The most common misapplication is treating stewardship as a one-time secret vaulting exercise, which occurs when teams store credentials securely but never govern who can mint, reuse, or retire them.
Examples and Use Cases
Implementing credential stewardship rigorously often introduces operational friction, requiring organisations to weigh developer convenience and workflow speed against tighter lifecycle control and lower breach exposure.
- A CI/CD pipeline uses short-lived deployment tokens instead of static cloud keys, with automatic rotation after each release.
- A third-party integration receives a scoped API key that is tracked in inventory, expires on schedule, and is revoked when the contract ends.
- A service account certificate is renewed through an approved workflow rather than being manually copied into a shared drive.
- A security team removes secrets from chat threads and tickets, replacing them with references to a managed secret store, as discussed in the Guide to the Secret Sprawl Challenge.
- An organisation adopts dynamic issuance patterns described in Ultimate Guide to NHIs — Static vs Dynamic Secrets and aligns review criteria to the OWASP Non-Human Identity Top 10.
These patterns are most effective when the credential owner, issuing system, and revocation trigger are all explicit.
Why It Matters in NHI Security
Credential stewardship is where NHI governance becomes operational. When it is weak, secrets are shared through insecure channels, forgotten after project completion, or left active long after the workload or vendor should have lost access. NHIMG research shows that 23.7% of organisations still share secrets through insecure methods such as email or messaging applications, and 88.5% acknowledge that their non-human IAM practices lag behind or are merely on par with human IAM efforts, according to The 2024 Non-Human Identity Security Report.
That gap matters because credential misuse is rarely a theoretical risk.
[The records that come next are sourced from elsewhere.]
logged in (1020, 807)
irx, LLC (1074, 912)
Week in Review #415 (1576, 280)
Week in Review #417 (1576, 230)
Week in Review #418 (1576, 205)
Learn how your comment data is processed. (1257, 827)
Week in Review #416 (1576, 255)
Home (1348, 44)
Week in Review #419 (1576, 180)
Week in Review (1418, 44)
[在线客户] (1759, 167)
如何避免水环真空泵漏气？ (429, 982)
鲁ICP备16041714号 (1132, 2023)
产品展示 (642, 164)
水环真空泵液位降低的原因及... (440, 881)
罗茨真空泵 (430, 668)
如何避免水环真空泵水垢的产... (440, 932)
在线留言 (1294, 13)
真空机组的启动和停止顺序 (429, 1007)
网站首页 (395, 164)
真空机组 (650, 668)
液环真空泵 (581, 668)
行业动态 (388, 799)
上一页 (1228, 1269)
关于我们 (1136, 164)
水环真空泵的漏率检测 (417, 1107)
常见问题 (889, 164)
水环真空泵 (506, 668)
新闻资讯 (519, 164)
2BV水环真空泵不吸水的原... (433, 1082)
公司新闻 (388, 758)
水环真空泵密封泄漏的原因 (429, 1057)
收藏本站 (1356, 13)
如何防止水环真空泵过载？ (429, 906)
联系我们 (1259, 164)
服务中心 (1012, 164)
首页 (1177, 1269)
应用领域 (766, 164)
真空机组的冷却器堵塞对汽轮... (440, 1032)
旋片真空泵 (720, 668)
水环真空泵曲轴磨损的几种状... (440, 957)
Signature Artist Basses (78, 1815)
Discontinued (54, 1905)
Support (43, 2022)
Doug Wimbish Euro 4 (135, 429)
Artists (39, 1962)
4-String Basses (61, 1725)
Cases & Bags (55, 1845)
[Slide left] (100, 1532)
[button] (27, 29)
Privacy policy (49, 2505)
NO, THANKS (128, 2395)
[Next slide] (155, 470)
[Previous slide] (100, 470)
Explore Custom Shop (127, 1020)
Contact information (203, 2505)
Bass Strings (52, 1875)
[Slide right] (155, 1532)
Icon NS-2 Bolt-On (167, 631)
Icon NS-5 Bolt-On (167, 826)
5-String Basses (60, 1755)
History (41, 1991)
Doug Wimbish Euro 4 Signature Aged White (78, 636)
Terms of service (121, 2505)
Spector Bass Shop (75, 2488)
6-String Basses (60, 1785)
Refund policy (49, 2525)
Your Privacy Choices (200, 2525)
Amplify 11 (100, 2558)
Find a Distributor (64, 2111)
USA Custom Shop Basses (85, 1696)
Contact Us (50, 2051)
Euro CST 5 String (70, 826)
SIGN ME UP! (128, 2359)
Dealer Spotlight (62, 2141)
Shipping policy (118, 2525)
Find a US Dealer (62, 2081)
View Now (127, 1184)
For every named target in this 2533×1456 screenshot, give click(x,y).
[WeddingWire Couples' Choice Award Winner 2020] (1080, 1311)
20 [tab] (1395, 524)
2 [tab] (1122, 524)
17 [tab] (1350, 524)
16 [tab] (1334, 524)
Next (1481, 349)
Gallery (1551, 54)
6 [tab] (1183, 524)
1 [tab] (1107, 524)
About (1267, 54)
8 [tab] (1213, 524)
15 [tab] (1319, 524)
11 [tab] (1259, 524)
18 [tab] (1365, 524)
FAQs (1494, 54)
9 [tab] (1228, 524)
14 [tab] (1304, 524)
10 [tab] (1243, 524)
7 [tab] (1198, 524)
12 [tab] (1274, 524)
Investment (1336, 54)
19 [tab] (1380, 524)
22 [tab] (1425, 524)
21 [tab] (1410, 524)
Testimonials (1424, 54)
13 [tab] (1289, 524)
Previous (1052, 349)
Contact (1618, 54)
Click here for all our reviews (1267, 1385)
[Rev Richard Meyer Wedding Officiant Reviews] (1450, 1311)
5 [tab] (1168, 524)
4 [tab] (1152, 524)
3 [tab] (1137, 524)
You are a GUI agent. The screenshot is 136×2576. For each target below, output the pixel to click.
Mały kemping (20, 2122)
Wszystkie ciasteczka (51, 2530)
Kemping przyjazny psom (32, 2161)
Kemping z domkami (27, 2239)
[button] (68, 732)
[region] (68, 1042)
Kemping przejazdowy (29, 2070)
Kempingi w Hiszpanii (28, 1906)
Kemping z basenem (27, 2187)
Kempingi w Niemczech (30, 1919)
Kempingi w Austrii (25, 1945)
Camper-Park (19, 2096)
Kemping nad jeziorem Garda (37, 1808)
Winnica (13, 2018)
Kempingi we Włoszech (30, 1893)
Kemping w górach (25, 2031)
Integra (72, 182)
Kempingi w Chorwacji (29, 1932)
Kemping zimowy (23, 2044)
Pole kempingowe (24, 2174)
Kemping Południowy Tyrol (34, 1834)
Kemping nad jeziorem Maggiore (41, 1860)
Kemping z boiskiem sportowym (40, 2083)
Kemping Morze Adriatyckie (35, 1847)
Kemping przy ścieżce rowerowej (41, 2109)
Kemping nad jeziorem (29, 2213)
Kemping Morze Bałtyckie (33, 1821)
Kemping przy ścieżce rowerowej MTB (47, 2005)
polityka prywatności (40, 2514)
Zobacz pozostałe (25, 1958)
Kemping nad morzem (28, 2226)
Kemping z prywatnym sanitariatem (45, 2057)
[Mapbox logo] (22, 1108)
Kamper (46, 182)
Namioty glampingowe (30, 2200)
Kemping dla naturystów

Exposed secrets in supply chain systems, cloud environments, and AI workflows can be discovered and abused quickly, especially when static credentials remain valid across multiple services. Incidents described in the Reviewdog GitHub Action supply chain attack and the 230M AWS environment compromise show how unmanaged secrets expand blast radius across environments and partners. Organisational control failures often become visible only after a leaked credential is used, at which point credential stewardship becomes operationally unavoidable to address.
Standards & Framework Alignment
This section maps relevant standards and security frameworks to the operational risks and controls described in this guidance.
OWASP Non-Human Identity Top 10 address the attack and risk surface, while NIST SP 800-63 and NIST CSF 2.0 set the governance and control requirements practitioners need to meet.
| Framework | Control / Reference | Relevance |
|---|---|---|
| OWASP Non-Human Identity Top 10 | NHI-02 | Covers secret sprawl and weak lifecycle control for non-human credentials. |
| NIST SP 800-63 | AAL2 | Defines authenticator management expectations relevant to credential lifecycle handling. |
| NIST CSF 2.0 | PR.AA-01 | Identity and access management outcomes require controlled credential issuance and revocation. |
Apply stronger lifecycle controls to workload authenticators and retire them on misuse or expiry.